### Description of the task
Rewrite the data below, replacing every "checkbox" with "check box" and keeping everything else unchanged. Leave the pictures out of your answer.

[Text and element location records]
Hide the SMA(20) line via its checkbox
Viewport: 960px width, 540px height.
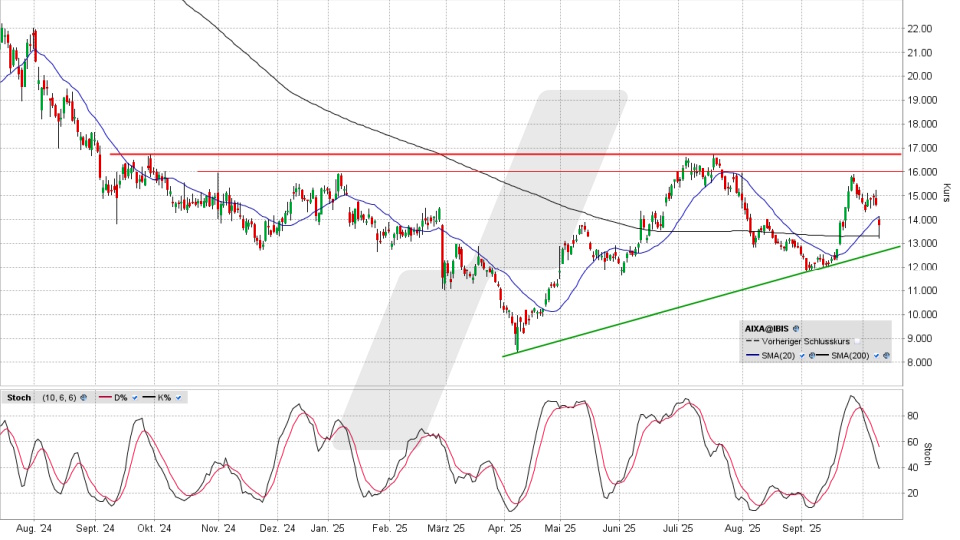[802, 356]
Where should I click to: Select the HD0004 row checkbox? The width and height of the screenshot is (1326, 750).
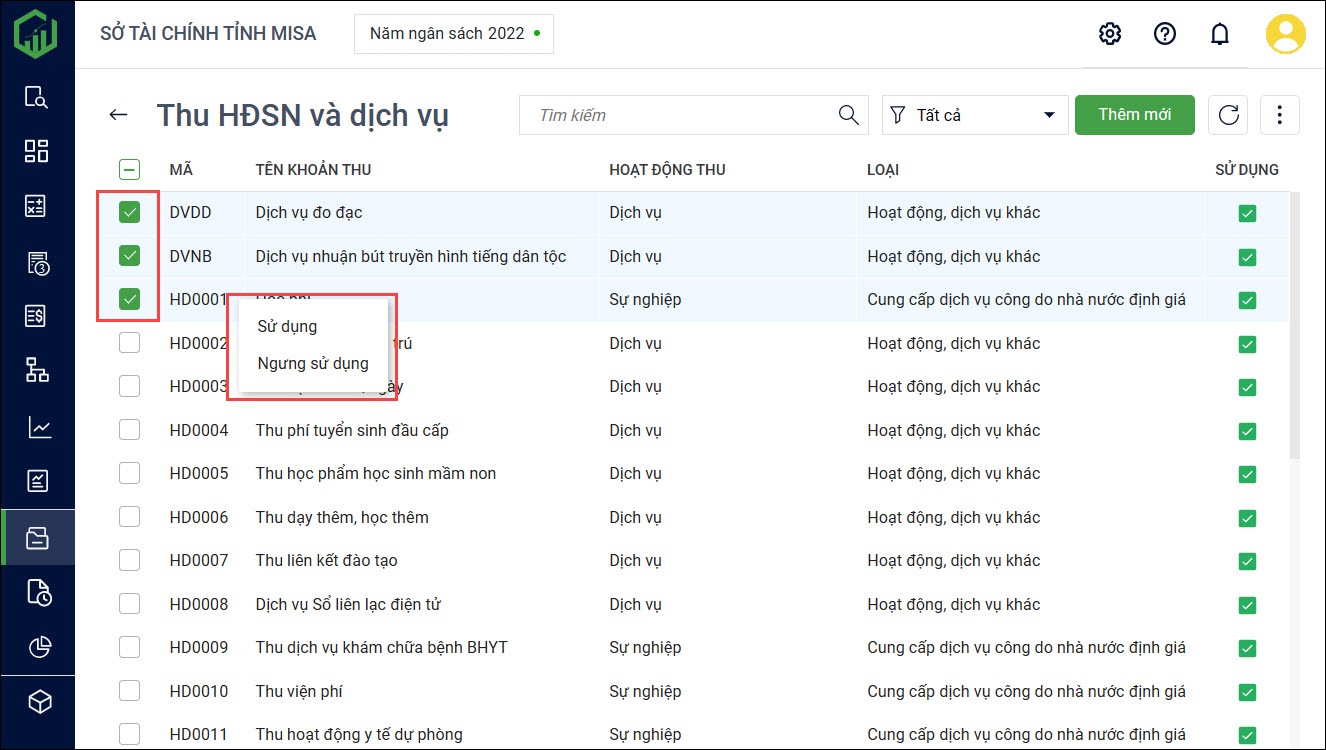(129, 430)
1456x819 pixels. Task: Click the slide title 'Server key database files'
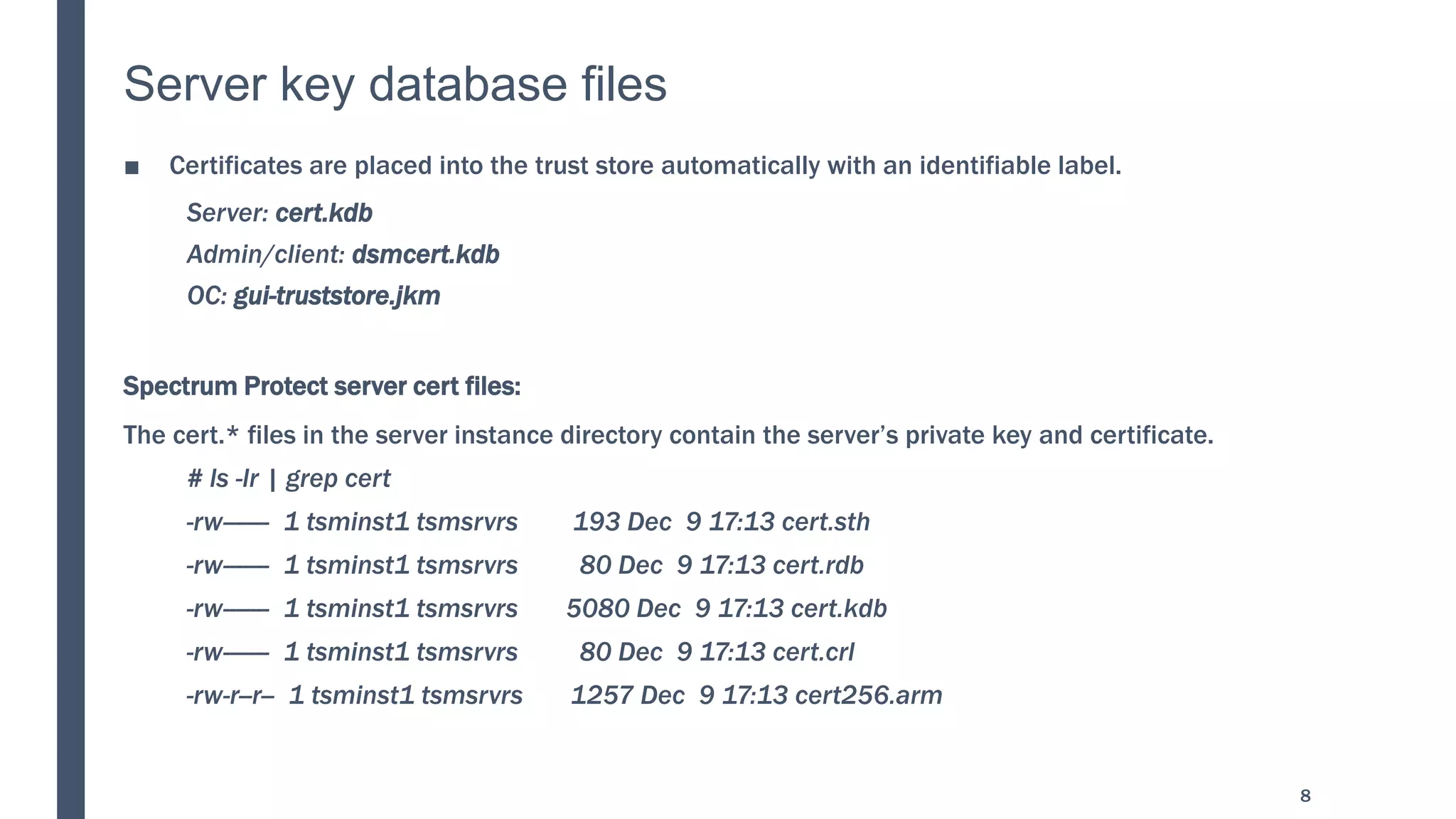(395, 84)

### Full output
Hide the SMA(20) line via its check box
Viewport: 960px width, 540px height.
[802, 356]
Where should I click to: Select the HD0004 row check box? The width and height of the screenshot is (1326, 750).
(129, 430)
1456x819 pixels. Task: Click the slide title 'Server key database files'
(395, 84)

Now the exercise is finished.